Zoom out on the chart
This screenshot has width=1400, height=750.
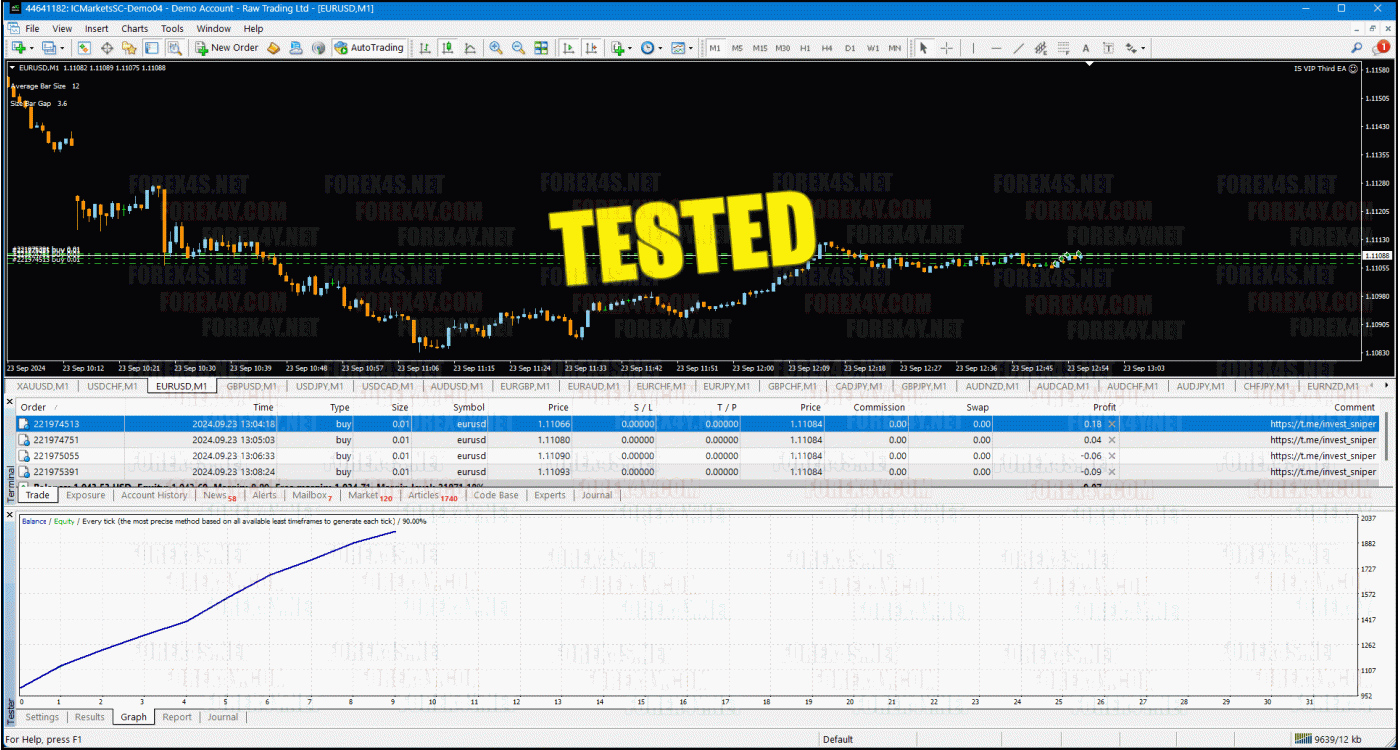click(x=518, y=48)
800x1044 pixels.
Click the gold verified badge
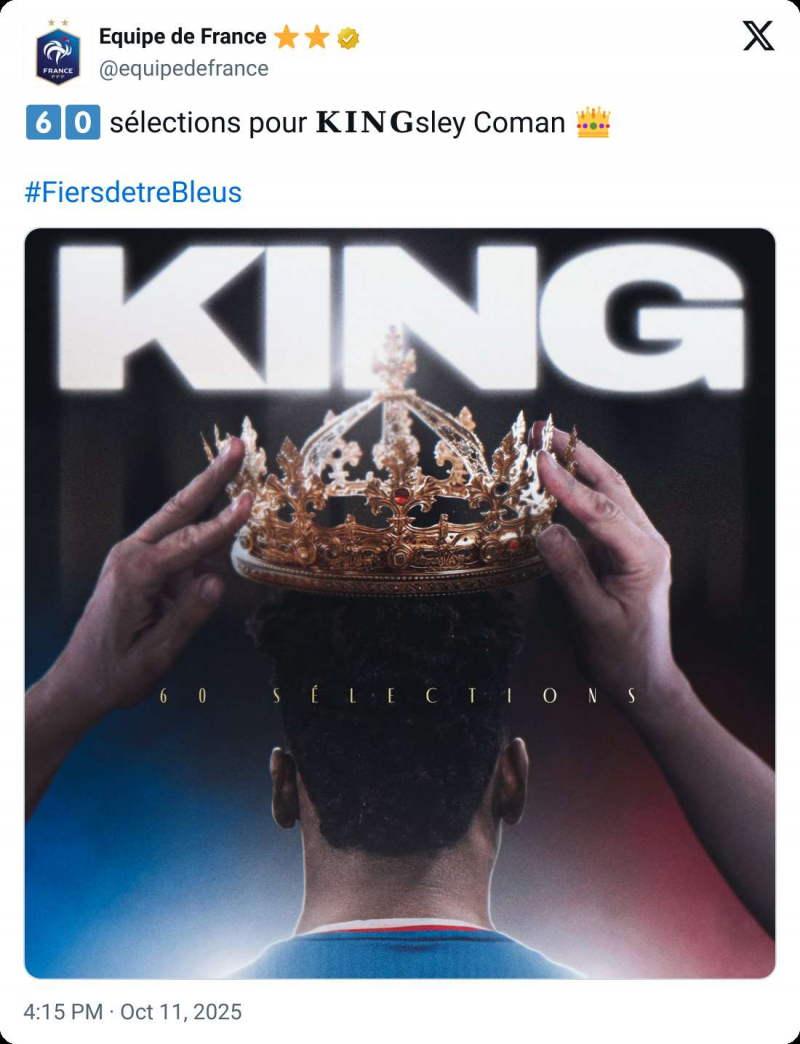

+-------+

TASK INSTRUCTIONS = A verbatim copy of every entry above, with no pictures, is the expected output.

WRITTEN SOLUTION =
Zoom out on the chart
This screenshot has width=1400, height=750.
click(x=518, y=48)
800x1044 pixels.
Click the gold verified badge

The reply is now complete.